While its innards don’t match up to the previous generation of Netbooks, the style is undeniably still Netbook-like. It’s

available in four colour variations: Brown with dots, green with dots, orange with dots or blue with dots. The blue sample

(technically the Apple MacBook Pro 15 inch Aluminum Unibody battery, but we’re betting that’s a name that only its mother

uses) was the one we tested, but having seen the range in the flesh, we’ve got to say that the blue and green are the

standout choices. The blue, because it’s perhaps the most sedate and ordinary of the designs and the green because it’s

undeniably lurid if that’s what you like.

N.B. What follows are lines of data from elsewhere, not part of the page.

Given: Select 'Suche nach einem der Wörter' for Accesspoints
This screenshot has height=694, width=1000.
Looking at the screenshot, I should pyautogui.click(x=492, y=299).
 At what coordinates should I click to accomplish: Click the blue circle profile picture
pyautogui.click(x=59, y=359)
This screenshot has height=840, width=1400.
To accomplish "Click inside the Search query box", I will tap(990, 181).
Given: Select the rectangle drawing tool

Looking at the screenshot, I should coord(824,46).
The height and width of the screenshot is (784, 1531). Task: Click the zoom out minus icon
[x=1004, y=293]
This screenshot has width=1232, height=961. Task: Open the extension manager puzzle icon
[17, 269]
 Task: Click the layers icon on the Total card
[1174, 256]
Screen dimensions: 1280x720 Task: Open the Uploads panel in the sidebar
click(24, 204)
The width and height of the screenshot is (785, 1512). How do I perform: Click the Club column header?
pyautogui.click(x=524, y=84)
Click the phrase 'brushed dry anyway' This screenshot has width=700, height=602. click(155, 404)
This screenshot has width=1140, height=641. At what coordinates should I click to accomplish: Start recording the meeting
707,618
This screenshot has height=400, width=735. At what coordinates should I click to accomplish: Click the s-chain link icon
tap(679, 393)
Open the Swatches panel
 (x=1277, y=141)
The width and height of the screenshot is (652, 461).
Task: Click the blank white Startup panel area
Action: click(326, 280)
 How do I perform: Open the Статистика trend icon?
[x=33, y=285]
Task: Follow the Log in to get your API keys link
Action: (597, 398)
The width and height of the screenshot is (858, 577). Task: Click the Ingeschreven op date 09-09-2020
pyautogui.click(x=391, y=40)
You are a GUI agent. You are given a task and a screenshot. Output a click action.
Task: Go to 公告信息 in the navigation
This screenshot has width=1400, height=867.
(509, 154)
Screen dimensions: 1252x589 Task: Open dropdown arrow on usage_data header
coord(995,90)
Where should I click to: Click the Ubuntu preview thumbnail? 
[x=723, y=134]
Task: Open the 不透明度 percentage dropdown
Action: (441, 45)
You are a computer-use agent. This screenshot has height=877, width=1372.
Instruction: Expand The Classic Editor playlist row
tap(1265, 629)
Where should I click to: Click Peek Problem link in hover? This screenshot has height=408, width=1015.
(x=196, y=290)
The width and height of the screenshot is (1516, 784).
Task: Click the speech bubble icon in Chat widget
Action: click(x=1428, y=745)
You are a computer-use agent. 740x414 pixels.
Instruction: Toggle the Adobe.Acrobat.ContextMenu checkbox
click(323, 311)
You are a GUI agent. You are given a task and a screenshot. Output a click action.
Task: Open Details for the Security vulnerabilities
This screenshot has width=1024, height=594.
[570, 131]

Toshiba equips the NB550D with a low power 1GHz AMD C-50 CPU, or as AMD would prefer it be called, an APPLE A1079 Battery, because built into

the CPU die is an integrated Radeon HD6250 256MB GPU. Intel’s been in the integrated graphics business for a good long time

now, but AMD’s take on the concept offers a greater graphics performance promise, although it’ll eat into the general memory

for an additional 118MB of shared memory when it needs to.